News
It’s a New Journey — Beware the Guessing!
By Kevin Tromp, Board Advisor, and Anthony Bennett, Managing Partner
Publications from across the global marketing spectrum have flooded us with offers of help and guidance. Everyone seems to have an educated opinion on how the COVID-19 crisis is going to impact businesses, customers, and the very existence of business categories. Predictions of the “new normal’ have become the norm. I find myself wondering how these prognosticators can all have so firmly read the future and identified a path forward at a time when the landscape looks so dizzyingly fluid and unstable.
From our perspective, it’s never been as dangerous as it is now to take opinions and guidance from so-called “sages.” And it’s never been so crucial to go back to basics and review your particular customer landscape with fresh eyes and an informed, market-based underpinning.
We don’t know whether the conditions we see now will be the same conditions we face in six months, or a year or two. Right now, it’s too important to guess about the future. But we all need to make some critical decisions and position our businesses now — fast, firmly (and yet flexibly) to play the market as it moves.

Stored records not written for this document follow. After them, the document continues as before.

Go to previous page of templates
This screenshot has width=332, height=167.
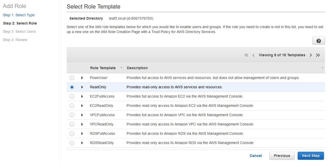(254, 55)
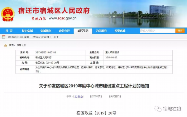Set font size to 小
187x117 pixels.
[82, 97]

Waiting is not an option for most of us. And since none of us can predict the future, we need to return to the core and make sure that we understand the core: our consumers, our competitors, our category, our channels — and, of course, the broad context.

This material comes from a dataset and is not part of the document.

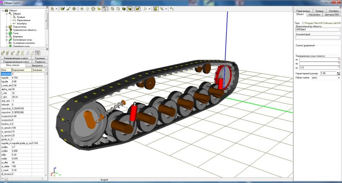The width and height of the screenshot is (342, 183).
Task: Expand the Шарниры tree node
Action: 6,36
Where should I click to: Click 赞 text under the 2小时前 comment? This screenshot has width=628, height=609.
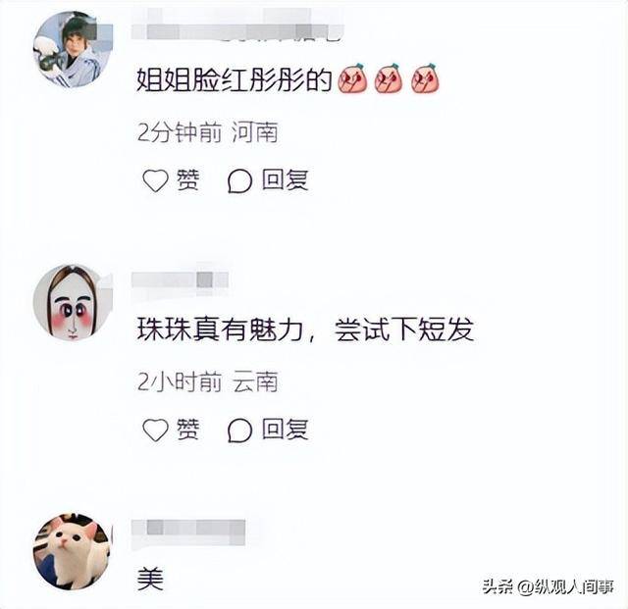(187, 430)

There seems to be no question that the customer journey is changing, and will continue to change, no matter the category. Even before COVID-19, many customer journeys were shifting, but now, the change may be dramatic. This change may be mandated, defensive, structural, or a true redefinition of need-state and value system driven by the impact and trauma of the pandemic. But it’s hard to read at face value — and in truth, supposition is limited and dangerous.
It’s essential that before we reorient and refocus our employees, invest in communication, or change our distribution and delivery pathways that the implications and opportunities resulting from altered customer journeys are certain. (This has been hard enough for all of us without needlessly wasting resources.) Investment in a focused and action-oriented exploration across a relevant target group sample will yield dividends through reestablishing relevant customer engagement foundations at a time when firmness and stability are rare commodities.

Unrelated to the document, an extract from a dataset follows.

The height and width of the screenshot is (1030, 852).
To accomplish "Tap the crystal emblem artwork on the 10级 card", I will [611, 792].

At RedSky Strategy, we place the human experience at the center of everything we do to help marketers find factual foundation points amid the ambiguity, and anchor the actions that need to be taken in the real world. We’ve developed a number of innovative and insightful tools that we overlay on the current market context. This allows for sophisticated analysis and the crafting of tailored go-to-market actions. However, information without action is just theory. Our practical approach ensures cost-effective and actionable information that helps the company adapt to meet the dynamic customer needs resulting from our extremely fluid landscape and changing customer journeys.
Right now, no one has all the answers, but we have the right questions to ask of consumers, marketers, and executives — and we know how to listen and respond accordingly. This orientation is what will separate the thriving from barely and almost-surviving companies over the coming months and years.